For half a year, the consultant completely installed all the processes. One of the conditions concerned me — I was not to interfere with work by my ideas, by my own chips. To make me busy, although I always had many projects, I went to study at the International Business Institute at Executive MBA. In fact, five days a month, I was very busy, and my energy found its course. Since then, I have not returned to practice such detailed management of the company.

Yes, there are projects where I am a mentor, helping to systematize business processes. But I do not intervene with work by my micromanagement.

LJ: What does an MBA mean to you? There are different opinions. Some people say that an MBA is useful when you have already your own experience because if you study at the very beginning of your career, it will harm you and set limitations.
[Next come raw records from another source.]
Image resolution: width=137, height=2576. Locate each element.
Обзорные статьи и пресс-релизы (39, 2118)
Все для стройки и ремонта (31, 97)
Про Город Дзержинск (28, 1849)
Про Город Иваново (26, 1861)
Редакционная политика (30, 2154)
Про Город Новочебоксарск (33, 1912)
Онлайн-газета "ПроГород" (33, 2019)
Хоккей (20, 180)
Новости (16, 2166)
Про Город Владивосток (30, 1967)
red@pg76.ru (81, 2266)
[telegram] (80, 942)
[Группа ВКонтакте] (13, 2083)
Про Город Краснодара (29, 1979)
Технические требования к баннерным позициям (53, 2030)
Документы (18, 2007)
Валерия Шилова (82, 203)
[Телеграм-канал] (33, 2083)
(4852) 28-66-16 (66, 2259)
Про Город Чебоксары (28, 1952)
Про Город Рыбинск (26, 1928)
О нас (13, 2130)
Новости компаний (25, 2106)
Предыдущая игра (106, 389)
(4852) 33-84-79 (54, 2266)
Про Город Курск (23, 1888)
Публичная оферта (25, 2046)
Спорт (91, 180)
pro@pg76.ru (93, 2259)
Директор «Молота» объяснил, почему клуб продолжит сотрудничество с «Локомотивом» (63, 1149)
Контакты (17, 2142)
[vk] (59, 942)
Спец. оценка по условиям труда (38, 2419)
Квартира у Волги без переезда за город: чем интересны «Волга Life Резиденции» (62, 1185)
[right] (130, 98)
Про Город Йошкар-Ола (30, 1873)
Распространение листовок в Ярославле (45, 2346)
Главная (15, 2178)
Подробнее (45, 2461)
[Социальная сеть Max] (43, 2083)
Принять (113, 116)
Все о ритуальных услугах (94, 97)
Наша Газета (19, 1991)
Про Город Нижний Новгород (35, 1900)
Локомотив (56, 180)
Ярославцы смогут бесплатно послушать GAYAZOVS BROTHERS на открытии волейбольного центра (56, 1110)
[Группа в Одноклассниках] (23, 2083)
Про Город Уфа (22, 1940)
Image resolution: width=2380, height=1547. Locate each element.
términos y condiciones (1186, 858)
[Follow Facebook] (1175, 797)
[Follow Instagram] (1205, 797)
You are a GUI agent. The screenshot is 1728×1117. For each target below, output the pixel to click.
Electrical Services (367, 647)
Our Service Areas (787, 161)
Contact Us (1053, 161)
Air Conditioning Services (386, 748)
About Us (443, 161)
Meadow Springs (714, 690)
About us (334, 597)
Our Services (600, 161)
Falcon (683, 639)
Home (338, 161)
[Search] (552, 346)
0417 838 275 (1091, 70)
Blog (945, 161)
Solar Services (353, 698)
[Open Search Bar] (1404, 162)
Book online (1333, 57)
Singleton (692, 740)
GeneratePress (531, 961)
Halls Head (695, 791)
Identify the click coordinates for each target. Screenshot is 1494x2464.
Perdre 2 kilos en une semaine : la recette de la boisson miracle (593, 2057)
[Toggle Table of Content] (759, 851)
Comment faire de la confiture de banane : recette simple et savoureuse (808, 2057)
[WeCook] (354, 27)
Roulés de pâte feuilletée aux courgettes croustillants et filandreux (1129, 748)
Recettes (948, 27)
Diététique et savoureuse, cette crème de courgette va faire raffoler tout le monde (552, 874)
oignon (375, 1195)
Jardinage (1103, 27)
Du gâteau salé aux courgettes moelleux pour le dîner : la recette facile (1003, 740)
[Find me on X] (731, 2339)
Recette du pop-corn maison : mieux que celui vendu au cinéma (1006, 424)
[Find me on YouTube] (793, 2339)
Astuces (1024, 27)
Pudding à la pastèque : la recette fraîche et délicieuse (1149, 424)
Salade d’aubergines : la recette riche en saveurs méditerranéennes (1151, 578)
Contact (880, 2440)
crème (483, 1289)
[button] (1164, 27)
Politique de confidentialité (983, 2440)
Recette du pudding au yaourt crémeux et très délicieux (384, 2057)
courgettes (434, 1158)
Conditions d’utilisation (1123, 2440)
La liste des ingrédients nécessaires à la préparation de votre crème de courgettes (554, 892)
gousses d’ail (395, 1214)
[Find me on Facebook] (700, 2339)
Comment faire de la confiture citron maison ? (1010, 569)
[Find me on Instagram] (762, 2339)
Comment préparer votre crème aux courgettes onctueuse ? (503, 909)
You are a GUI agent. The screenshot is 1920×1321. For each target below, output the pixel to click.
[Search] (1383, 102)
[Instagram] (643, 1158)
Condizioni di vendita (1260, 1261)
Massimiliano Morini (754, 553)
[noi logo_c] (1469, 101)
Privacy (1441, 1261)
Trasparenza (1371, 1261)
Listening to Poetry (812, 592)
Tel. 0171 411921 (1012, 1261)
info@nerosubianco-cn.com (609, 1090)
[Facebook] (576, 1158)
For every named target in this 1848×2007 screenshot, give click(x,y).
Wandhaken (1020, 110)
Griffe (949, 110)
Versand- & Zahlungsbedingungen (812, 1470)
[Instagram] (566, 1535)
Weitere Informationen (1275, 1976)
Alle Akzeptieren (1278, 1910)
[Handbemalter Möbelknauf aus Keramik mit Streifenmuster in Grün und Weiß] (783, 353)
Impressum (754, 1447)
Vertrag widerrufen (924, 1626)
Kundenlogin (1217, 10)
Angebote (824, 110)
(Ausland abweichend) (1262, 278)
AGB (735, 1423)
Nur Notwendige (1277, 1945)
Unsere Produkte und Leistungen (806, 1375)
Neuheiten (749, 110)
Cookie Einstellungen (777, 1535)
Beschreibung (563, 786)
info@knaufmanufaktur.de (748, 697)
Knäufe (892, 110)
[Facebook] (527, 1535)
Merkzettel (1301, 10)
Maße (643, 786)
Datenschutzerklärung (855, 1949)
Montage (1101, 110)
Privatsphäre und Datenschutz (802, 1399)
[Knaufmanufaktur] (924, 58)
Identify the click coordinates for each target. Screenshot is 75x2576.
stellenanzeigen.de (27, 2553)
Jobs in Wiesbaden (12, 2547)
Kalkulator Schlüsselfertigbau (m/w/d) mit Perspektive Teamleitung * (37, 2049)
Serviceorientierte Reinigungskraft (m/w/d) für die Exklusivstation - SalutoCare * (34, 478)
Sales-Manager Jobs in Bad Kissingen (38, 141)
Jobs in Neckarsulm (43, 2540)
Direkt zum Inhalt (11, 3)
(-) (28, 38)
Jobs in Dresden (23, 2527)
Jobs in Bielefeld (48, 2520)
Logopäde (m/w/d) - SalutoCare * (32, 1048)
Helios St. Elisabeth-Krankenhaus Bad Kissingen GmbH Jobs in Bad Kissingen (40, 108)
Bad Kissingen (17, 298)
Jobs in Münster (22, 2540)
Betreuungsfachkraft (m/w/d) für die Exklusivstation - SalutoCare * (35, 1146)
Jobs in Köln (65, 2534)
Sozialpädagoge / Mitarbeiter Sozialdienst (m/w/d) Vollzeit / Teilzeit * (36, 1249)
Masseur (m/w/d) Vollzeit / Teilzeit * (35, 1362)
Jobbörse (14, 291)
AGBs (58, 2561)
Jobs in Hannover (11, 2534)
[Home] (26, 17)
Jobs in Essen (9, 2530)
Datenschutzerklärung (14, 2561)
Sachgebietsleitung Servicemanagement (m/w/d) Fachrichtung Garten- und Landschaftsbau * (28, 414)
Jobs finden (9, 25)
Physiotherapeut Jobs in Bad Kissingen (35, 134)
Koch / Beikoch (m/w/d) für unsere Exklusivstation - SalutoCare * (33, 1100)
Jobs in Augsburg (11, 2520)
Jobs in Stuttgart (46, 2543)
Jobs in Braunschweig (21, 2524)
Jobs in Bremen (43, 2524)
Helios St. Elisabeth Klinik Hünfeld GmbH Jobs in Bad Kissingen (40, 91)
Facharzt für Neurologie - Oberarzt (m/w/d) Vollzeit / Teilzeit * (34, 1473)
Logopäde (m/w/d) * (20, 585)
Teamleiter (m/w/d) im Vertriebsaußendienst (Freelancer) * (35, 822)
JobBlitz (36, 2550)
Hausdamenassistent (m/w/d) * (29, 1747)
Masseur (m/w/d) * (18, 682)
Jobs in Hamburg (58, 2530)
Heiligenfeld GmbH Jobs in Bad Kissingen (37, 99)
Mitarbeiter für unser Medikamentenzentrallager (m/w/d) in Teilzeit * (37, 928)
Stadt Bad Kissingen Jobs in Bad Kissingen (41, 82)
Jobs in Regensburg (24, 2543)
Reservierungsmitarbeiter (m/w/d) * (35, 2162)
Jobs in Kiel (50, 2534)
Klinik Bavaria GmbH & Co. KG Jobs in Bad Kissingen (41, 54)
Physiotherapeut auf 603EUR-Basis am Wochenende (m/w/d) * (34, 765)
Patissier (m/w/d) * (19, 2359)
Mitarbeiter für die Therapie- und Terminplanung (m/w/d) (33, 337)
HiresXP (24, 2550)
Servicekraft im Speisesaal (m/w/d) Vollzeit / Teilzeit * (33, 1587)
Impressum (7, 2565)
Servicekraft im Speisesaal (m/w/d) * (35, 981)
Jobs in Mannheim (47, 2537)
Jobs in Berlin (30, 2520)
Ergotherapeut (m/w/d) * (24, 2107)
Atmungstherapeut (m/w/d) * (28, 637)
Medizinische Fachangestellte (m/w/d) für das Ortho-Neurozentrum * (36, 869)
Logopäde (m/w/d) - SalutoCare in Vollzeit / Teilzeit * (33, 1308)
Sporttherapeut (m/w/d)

Ya.M.: In general, I am very cautious about the modern education system. MBA courses may be different; we must remember this.

I had a goal to systematize both my knowledge and my experience — there was plenty of both. I wanted a systematic approach. And the MBA helped me with that. MBA course helped to look at many businesses from another perspective.


Therefore, I believe that an MBA is necessary. But you should take into account a number of conditions. The first one is the time when you do it. At the beginning of a career, when a person creates a business, I would agree, it is better not to go to study at such a school. It will set limitations. I think if I had had an MBA diploma in 2004 and had known everything I know now, I would hardly have taken the advance four years-long order.

LJ: Recently, I was talking with Alexey Avramenko from Easy Pay. In the company, he gathered his university friends and classmates and at some point, this familiarity began to interfere with him. He understood that he could not fire them, and he could not make them work. Have you encountered similar problems?

Ya.M.: I have always hired employees regardless of an acquaintance. In the employees, I value primarily professionalism. Nevertheless, for several years now my university groupmate has been working with me as a partner. From the first days, my brother works in the company. And for me, it is not a hindrance, but a treasure.

You completely trust your close people, and for me the degree of trust between top managers is important. The degree of frankness. I always tell what we do, why and how. That is, I spend a lot of time in conversations with them.

Now, of course, we understand each other at a half-word, «half-SMS». Therefore, on the contrary, I believe that close people are one of the secrets of the success of our agency.


LJ: As for multitasking, how do you handle it? Do you meditate like comrades from the Ukrainian office of Deloitte? They even have a sign on the third floor “Meditation at 3.30 pm”.

Ya.M.: I am hard to be surprised because I had many time management and organization training courses.

As an organizer of events with mad multi-tasking, I had to come up with a certain system. And I designed it. My task filtering system is similar to a well-known GTD (Getting Things Done) method.

One of its principles is to remove the “mental chewing gum” from your mind and write it down on paper to free your mind for more global, interesting tasks. All trifles should go to notebooks organized in a certain way. For me, it has long since being a skill.

And yes, I also do meditation. 20 minutes a day, I devote to transcendental meditation, which helps me to raise energy to a new level and put my mind in order. Multitasking takes off your energy; you need to remember this.